A total of 416 patients were included in three high-dose chemotherapy trials in the adjuvant setting, as follows. The 9301 trial included 297 patients with stage II/III breast carcinoma with more than 10 axillary lymph nodes involved. After conventional adjuvant chemotherapy (FEC regimen), high-dose chemotherapy (STAMP V regimen) with peripheral stem cell support was performed. The 9302 trial included 66 patients with inflamatory breast carcinoma treated with three to six cycles of FEC neoadjuvant therapy. Responding patients were treated with high-dose chemotherapy after surgery with STAMP V regimen and blood stem cell support. The 9702 trial included 53 patients with stage III breast cancer treated with neoadjuvant doxorubicin and paclitaxel.
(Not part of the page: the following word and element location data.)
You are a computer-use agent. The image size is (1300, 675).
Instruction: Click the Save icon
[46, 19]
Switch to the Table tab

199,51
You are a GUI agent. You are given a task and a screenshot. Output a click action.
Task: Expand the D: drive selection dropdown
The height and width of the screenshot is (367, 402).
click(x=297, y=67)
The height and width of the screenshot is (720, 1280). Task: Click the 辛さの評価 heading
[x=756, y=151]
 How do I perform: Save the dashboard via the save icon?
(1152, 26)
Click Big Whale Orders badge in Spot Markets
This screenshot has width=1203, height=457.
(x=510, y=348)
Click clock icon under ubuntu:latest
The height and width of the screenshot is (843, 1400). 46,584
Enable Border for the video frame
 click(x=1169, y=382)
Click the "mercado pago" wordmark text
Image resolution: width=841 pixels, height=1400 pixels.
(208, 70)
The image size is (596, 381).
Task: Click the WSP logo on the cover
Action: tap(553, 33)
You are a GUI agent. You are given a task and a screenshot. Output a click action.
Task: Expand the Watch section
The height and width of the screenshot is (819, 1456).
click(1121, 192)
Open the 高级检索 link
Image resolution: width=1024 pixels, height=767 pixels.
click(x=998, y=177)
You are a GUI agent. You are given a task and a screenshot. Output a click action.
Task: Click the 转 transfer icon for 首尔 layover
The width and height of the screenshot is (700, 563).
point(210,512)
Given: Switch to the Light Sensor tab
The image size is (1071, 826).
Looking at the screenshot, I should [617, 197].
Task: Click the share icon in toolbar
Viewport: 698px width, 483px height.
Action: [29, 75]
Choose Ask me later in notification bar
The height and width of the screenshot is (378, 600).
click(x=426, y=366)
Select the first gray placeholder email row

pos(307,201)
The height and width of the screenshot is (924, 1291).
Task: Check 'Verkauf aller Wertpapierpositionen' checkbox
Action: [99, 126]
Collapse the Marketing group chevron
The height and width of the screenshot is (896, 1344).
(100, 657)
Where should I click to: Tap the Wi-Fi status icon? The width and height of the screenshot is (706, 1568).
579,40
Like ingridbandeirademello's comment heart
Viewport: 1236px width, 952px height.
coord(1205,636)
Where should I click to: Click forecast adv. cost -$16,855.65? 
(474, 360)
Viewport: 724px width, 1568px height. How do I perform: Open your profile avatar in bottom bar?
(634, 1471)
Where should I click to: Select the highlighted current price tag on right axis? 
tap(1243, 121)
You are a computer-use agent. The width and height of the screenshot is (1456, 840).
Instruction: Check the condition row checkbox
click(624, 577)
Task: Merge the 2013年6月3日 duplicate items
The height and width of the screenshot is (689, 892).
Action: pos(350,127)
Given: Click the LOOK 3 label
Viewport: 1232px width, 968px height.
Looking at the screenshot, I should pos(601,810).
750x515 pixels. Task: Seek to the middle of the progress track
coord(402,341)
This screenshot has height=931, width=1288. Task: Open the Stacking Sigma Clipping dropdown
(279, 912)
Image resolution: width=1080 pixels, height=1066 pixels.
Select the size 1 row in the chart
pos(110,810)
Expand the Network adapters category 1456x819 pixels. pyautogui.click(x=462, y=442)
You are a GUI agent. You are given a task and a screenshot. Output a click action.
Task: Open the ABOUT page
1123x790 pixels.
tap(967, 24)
Patients with pathologic axillary involvement in the surgical specimen were treated with adjuvant STAMP V high-dose chemotherapy.
In trial 9301, with a median follow up of 63 months, 5-year disease-free survival (DFS) was 59% and overall survival (OS) was 80%. In trial 9302, median DFS was 30 months and median OS 75 months, with 55.3% of patients alive at 5 years. In trial 9702, with a median follow up of 31 months, the median DFS and OS have not yet been determined. No toxic deaths were reported. Most common nonhematological toxicities were emesis, mucositis, hepatic and alopecia. Neutropenia was easily resolved with G-CSF support; and anemia and trombopenia were frequent (50–60% patients).
The toxicity of treatment with high-dose chemotherapy is acceptable and similar to that described in other series. Although the results obtained are promising, their comparison with historic controls and the information derived from other reported trials do not enable us to recommend high-dose chemotherapy with bone-marrow rescue as a routine treatment in high-risk breast cancer. It nevertheless remains a valid investigational strategy.